╭─ Estratto selezionato

MILANO, 4 maggio 2026-Il rafforzamento della sicurezza ferroviaria in Lombardia segna una svolta decisiva nel primo trimestre del 2026, come confermato dagli ultimi dati diffusi da FS Security. Il confronto tra i primi tre mesi dell’anno in corso e lo stesso periodo del 2025 evidenzia un miglioramento netto su diversi fronti, frutto di un investimento strategico che punta sulla capillarità e sul monitoraggio tecnologico. All’interno del più ampio Piano strategico 2026-2030, la regione si conferma un’area prioritaria per la società, che ha risposto alle criticità con un potenziamento strutturale del presidio territoriale.
Tra le misure principali spicca l’apertura di nuove sedi a Brescia e a Gallarate, centri nevralgici per il traffico pendolare, accompagnata da un incremento dell’organico che punta a raggiungere le 170 unità operative attraverso l’inserimento di circa 35 nuovi addetti.
I risultati operativi descrivono un cambio di passo senza precedenti nella gestione dell’ordine pubblico all’interno di treni e stazioni. Il numero complessivo delle operazioni è salito a 6.282, ma il dato più impressionante riguarda i controlli sui viaggiatori, che hanno registrato una crescita esponenziale sfiorando la soglia di 1,7 milioni di verifiche contro le 210mila dell’anno precedente.
Parallelamente alla sorveglianza umana, è stato triplicato il monitoraggio degli asset aziendali, portando sotto osservazione costante oltre duemila tra stazioni, depositi e infrastrutture critiche. Questa presenza massiccia ha agito come un potente deterrente contro la microcriminalità, portando a una drastica riduzione dei furti in stazione, passati da 61 a soli 14 episodi denunciati.

╰─

[Elenco dei compiti]
- A) Elenca tutte le località geografiche nominate nell'articolo sulla sicurezza ferroviaria in Lombardia.
- B) Modifica il passo dell'articolo sulla sicurezza ferroviaria in Lombardia compreso tra "MILANO, 4 maggio" e "del presidio territoriale.", estremi inclusi, sostituendo "trimestre" con "quadrimestre".
- C) Continua l'articolo sulla sicurezza ferroviaria in Lombardia a partire dalla sua ultima frase.

╭─ Informazioni sulla fonte

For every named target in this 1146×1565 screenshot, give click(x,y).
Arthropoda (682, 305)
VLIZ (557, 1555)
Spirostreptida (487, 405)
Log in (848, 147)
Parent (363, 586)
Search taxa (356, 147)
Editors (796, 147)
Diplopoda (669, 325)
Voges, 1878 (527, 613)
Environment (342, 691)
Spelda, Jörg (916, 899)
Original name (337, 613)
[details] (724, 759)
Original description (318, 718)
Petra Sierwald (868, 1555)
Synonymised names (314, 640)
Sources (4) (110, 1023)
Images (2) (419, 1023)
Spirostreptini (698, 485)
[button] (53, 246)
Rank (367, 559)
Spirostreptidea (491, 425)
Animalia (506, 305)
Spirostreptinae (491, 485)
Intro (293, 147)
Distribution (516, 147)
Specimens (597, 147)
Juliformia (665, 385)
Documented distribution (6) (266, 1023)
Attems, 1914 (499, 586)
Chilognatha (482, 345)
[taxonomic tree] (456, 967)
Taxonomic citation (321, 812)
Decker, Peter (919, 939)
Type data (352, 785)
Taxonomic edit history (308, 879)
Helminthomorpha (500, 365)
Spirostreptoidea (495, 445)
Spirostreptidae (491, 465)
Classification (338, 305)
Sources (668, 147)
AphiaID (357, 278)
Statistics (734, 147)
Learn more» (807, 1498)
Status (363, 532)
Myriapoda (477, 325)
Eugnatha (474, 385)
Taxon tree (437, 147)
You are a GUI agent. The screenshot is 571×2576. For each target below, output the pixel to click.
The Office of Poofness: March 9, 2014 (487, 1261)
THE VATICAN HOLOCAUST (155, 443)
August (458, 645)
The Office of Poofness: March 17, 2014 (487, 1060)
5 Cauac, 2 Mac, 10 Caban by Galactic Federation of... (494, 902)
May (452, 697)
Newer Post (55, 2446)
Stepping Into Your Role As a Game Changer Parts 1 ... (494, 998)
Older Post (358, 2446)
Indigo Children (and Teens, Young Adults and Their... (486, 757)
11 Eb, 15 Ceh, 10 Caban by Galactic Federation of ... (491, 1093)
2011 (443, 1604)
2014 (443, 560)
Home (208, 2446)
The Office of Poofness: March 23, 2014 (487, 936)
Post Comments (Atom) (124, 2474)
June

╰─

[Risposte per compito]
- A) Milano, Lombardia, Brescia, Gallarate.

- B)
MILANO, 4 maggio 2026-Il rafforzamento della sicurezza ferroviaria in Lombardia segna una svolta decisiva nel primo quadrimestre del 2026, come confermato dagli ultimi dati diffusi da FS Security. Il confronto tra i primi tre mesi dell’anno in corso e lo stesso periodo del 2025 evidenzia un miglioramento netto su diversi fronti, frutto di un investimento strategico che punta sulla capillarità e sul monitoraggio tecnologico. All’interno del più ampio Piano strategico 2026-2030, la regione si conferma un’area prioritaria per la società, che ha risposto alle criticità con un potenziamento strutturale del presidio territoriale.

- C)
Un traguardo particolarmente significativo riguarda l’incolumità dei lavoratori ferroviari. Nel periodo considerato non si è verificata alcuna aggressione ai danni del personale di Trenitalia, un risultato che azzera la statistica negativa del 2025 e conferma l’efficacia dei nuovi protocolli di intervento. Nonostante questo clima di generale miglioramento della sicurezza interna, permane tuttavia una criticità legata ai fattori esterni che impattano sulla regolarità del servizio.
Sebbene gli eventi legati alla presenza di estranei lungo i binari siano lievemente diminuiti, il loro impatto sulla circolazione è paradossalmente aumentato. Nel solo compartimento di Milano, i minuti di ritardo accumulati a causa di queste interferenze sono saliti a oltre 19mila, coinvolgendo un numero maggiore di convogli rispetto al passato e confermandosi come la sfida principale per la puntualità della rete lombarda.